### Selected text

Riot.js & MicroJS, a misplaced initiative

I was recently asked for my opinion about Riot.js and what I thought about the MicroJS movement, as part of my residency for the wonderful Hacker Retreat initiative. Here's my thoughts.

Looking at the source, Riot.js is only a jQuery based event emitter you can attach to instances called observable with a trivial router that aliases to pushState. Everything else, you create, including the the CRUD abilities.

As someone who've recently tried to go Micro.js. I've actually given up on this rebuild from the ground up style approach. There is no support, no documentation, and no community to help you accomplish big prime time applications. Once you hit a wall, or try do to something that isn't included in the trivial amount of code there is, you're on your own, with no help besides "figure it out! that's what micro.js is about!".

This problem at it's core is about context. What Backbone, Ember, jQuery, and all the "monolithic" frameworks/libraries have in common, is that they have context, and with that context comes community, and with community comes support and sustainability. They all work well because they are a house built of bricks through a consistent process. Rather than a bunch of bricks, with a DIY process.

That being said, the underlying problem people have with monolithic libraries, is not that they don't do their job well, they do it incredibly well, but that you end up with the kitchensink, meaning you get things you don't need. The promise of MicroJS, is misplaced. It's not that people want to build their own homes with their own bricks by themself. But rather, people want control over the building process of their home.

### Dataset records

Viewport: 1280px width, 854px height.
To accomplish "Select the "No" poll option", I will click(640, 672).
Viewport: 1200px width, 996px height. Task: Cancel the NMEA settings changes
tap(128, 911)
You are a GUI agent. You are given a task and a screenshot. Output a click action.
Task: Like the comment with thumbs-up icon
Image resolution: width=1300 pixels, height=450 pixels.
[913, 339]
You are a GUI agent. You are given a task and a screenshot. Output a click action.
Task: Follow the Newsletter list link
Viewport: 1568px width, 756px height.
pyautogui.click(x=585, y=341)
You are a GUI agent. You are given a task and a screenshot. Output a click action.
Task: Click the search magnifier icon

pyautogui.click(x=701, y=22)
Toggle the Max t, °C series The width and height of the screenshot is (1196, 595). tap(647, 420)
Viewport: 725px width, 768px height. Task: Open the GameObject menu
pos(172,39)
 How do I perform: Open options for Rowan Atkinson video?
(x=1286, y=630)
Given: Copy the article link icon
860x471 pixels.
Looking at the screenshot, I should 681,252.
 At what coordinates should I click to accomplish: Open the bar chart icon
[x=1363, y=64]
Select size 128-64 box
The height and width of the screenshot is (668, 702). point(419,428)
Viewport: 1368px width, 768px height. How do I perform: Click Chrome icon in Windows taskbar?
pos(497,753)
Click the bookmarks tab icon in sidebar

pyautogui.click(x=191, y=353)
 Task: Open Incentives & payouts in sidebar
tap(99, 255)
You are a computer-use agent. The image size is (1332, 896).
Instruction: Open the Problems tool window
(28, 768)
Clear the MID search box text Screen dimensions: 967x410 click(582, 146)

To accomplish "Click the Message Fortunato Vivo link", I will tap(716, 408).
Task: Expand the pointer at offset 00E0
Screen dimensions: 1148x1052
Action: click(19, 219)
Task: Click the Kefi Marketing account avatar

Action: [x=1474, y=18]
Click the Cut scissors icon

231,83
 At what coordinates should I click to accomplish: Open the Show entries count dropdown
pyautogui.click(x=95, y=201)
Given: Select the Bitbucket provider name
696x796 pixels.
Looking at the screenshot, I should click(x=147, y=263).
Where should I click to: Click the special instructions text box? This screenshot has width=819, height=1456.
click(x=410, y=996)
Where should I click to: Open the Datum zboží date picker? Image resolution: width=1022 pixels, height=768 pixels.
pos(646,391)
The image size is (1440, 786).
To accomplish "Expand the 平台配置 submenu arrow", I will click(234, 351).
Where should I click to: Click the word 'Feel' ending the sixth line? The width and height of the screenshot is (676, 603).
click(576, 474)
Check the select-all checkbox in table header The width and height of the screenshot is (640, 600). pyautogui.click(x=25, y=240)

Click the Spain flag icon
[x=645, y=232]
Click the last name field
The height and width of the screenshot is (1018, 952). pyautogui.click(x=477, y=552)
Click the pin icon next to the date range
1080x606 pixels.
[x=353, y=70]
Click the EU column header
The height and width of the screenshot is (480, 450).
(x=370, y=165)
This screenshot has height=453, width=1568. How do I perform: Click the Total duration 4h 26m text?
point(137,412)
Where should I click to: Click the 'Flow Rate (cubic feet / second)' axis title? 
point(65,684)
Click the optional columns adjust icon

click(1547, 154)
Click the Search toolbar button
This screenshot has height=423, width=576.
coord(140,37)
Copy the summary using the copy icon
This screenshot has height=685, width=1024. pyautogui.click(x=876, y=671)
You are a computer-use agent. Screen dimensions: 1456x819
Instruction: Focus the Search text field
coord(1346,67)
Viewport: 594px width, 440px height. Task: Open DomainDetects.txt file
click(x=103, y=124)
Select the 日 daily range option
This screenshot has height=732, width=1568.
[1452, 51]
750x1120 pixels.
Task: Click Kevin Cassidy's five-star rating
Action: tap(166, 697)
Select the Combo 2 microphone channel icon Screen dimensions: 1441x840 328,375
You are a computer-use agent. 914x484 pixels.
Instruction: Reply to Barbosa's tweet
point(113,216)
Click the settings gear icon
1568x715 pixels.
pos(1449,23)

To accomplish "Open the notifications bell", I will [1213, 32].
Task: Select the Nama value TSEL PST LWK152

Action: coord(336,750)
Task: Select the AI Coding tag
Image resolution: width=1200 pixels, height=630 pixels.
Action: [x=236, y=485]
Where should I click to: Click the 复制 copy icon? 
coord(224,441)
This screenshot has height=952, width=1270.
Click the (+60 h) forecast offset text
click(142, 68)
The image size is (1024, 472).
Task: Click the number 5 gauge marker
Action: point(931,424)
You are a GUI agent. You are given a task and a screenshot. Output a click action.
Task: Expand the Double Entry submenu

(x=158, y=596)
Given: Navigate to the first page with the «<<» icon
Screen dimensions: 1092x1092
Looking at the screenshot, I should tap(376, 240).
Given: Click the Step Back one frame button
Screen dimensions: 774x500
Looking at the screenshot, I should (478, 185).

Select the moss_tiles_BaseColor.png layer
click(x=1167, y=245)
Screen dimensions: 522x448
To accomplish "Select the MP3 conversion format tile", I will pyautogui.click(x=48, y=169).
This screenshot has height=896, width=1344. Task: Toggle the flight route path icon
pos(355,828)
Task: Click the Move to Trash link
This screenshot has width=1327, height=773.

### Given request A
In two sentences, summarize the post on Riot.js and MicroJS.
### Given request B
According to the post on Riot.js and MicroJS, what does the router in Riot.js alias to?

### Result A
Riot.js amounts to a jQuery-based event emitter with a trivial router, and the MicroJS build-from-scratch approach leaves developers without support, documentation, or community once they hit a wall, unlike "monolithic" frameworks such as Backbone and Ember. The real complaint about monolithic libraries is getting things you don't need, so the MicroJS promise is misplaced: people want control over the building process, not to build everything themselves.

### Result B
It aliases to pushState.